As it is written, eye has never seen, ear has never heard, neither hath entered into the heart of man the things which God hath prepared for them that love Him. 

But God hath revealed them unto us by His Spirit.

[1 Corinthians 2:9, 10]

 

Now, we’re going to take those things one at a time.  Paul says the eye cannot see the great spiritual revelations of God, they are not sensorially discerned; the eye has never seen them, and the eye could never discover them.  Now, the pleasures of sense are real, but they are very mundane, they are very human.  They are very anatomical, they are very terrestrial; the pleasures of sense are caused by the tingling of muscle or the vibration of a nerve.  And when you see and when you are made sensitive to a beautiful, beautiful thing in the world, it is a human anatomical reaction.  You see the thing and it brings a sense of pleasure to you.  Now the Corinthians could appreciate that.  They developed a column or form there in Corinth that is called by their name to this present day, a Corinthian column.  They loved form and they loved beauty and they loved symmetry.  They were much given to the arts. 

Now we are not depreciating, nor would Paul, what the eye is able to see and the beauty of this world as the eye can look upon it.  The living Lord clothes Himself with the living garment of the beautiful world that we see around us – the dawn in the morning and the sunset in the evening – the beautiful forest, the flowers, the trees, the verdant meadows, the glory of the firmament above; all that goes into the beautiful and the symmetrical that pleases us today, human form; human actions that are beautifully done.  Art in every regard and in every respect, when we look upon it, it pleases us and it makes us happy.  They are pleasurable senses. 

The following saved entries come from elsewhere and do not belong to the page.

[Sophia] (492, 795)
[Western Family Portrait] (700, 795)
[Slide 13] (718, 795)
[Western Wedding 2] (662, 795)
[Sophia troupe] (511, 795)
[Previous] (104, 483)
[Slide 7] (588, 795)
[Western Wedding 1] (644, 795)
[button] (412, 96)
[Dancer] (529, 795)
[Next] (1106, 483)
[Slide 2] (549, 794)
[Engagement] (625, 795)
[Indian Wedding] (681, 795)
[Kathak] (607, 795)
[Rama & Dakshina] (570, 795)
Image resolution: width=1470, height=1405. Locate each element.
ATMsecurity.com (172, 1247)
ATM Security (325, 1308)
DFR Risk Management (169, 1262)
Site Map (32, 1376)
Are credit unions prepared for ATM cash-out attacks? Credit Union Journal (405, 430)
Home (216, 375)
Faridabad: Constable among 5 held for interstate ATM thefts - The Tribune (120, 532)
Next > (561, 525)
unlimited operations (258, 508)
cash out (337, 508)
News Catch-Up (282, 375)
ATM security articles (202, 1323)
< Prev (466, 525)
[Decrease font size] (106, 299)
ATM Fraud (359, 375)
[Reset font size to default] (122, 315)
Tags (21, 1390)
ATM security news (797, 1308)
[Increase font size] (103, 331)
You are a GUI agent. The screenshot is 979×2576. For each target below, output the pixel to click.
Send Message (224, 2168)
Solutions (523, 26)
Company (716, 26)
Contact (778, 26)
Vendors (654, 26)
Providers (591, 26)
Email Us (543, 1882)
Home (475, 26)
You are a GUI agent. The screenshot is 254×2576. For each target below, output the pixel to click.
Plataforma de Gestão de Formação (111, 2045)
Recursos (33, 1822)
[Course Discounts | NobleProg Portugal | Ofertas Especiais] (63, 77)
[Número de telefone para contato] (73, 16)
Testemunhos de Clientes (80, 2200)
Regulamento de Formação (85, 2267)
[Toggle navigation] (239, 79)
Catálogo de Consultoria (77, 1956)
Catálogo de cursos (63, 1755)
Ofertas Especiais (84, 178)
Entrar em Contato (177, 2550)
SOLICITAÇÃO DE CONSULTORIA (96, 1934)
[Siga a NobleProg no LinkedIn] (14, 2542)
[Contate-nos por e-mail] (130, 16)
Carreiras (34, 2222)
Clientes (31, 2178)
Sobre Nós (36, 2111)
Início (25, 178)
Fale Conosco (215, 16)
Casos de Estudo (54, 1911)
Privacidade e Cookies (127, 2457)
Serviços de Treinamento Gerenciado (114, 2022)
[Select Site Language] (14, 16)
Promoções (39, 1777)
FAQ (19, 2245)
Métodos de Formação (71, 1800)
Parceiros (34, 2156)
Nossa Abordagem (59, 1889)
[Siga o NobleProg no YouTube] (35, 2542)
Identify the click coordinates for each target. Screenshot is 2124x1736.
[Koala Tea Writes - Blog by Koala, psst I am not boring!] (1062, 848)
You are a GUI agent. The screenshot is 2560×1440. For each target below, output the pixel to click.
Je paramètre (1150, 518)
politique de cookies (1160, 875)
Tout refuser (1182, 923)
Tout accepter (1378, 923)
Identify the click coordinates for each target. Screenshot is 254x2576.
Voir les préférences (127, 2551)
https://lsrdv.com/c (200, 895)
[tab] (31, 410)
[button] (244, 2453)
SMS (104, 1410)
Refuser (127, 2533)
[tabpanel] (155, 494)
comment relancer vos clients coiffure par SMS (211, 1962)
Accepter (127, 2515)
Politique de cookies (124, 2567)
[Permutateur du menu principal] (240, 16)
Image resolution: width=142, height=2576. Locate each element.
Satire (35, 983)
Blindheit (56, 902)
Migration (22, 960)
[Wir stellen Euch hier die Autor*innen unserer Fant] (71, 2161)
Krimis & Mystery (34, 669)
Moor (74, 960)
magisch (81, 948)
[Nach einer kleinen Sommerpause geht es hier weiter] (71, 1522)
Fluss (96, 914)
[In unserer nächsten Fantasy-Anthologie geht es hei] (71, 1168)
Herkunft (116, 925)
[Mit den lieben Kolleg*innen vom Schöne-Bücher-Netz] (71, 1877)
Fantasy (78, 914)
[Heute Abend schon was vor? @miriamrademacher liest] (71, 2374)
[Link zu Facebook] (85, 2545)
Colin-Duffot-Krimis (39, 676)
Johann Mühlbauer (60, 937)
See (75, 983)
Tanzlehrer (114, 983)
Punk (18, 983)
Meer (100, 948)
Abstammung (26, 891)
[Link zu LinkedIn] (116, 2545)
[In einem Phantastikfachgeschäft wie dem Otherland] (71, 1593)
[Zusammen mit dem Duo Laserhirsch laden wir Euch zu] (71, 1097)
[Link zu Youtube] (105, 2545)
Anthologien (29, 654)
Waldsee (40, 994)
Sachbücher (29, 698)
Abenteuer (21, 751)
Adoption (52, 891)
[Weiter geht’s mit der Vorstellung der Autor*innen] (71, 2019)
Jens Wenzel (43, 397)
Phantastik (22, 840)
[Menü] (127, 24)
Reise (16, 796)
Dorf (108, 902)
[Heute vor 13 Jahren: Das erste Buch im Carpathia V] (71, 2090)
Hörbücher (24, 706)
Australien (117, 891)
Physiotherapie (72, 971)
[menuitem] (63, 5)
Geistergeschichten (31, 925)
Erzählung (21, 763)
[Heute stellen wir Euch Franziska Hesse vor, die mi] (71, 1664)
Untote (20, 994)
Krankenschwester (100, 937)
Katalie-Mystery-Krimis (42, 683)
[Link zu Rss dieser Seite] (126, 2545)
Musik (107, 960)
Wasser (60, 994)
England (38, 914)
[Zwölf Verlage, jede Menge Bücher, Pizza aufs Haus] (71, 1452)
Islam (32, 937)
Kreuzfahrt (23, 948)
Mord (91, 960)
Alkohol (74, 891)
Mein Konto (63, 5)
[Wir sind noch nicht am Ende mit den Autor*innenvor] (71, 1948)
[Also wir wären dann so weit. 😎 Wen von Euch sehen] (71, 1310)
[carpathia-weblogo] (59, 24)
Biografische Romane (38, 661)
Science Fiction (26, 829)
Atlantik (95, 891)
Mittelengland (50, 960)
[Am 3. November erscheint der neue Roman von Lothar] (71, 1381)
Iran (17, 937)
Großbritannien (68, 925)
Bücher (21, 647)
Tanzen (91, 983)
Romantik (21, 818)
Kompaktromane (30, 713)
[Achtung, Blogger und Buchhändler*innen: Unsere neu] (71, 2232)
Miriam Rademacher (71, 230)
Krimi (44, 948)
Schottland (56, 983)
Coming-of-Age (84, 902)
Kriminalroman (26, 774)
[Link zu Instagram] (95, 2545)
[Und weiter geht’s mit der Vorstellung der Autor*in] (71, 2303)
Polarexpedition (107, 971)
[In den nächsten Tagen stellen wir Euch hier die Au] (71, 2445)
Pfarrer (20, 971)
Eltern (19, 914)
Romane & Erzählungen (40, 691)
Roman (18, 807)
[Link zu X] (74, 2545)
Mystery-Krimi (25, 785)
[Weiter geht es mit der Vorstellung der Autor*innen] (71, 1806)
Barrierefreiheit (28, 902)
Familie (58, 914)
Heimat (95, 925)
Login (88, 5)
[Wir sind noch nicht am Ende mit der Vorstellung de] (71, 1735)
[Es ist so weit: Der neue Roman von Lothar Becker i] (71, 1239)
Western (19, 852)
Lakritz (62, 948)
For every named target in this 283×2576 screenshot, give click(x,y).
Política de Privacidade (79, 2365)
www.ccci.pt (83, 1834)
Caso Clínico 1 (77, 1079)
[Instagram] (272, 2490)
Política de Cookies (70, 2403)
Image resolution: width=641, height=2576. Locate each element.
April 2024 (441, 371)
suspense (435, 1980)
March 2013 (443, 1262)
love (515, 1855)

But Paul says: We are not able to perceive spiritual truth by our sensations, we could never know them by the use of observations.  And that is the limitation of science; science proceeds altogether by observation.  It subjects everything to the taste, to the touch, to the hearing, to the smelling, to the seeing.  And what science cannot subject to sensation, science thereby disproves.  But you could never find, you could never find conscience, you could never find spirituality, you could never find resurrection, you could never find immortality, you could never find faith, you could never find beauty, you could never find obedience, you could never find the great purchase of the Christian religion in mass materiality.  You could poll them endlessly but you would never find it and you would never discover it.  You can take a man and look at his materiality, here his organization, and here his cerebration, and here is the impulses of the nerve; but you will never see thought, never in the world.  Here are his brain, here are his nerve cells, and here is the organization of his body; but you’d never find mind.  You can probe into a man’s body and you can subject to all of the corollaries and all of the judgments of science, but you will never find those things in a man’s corporeality. 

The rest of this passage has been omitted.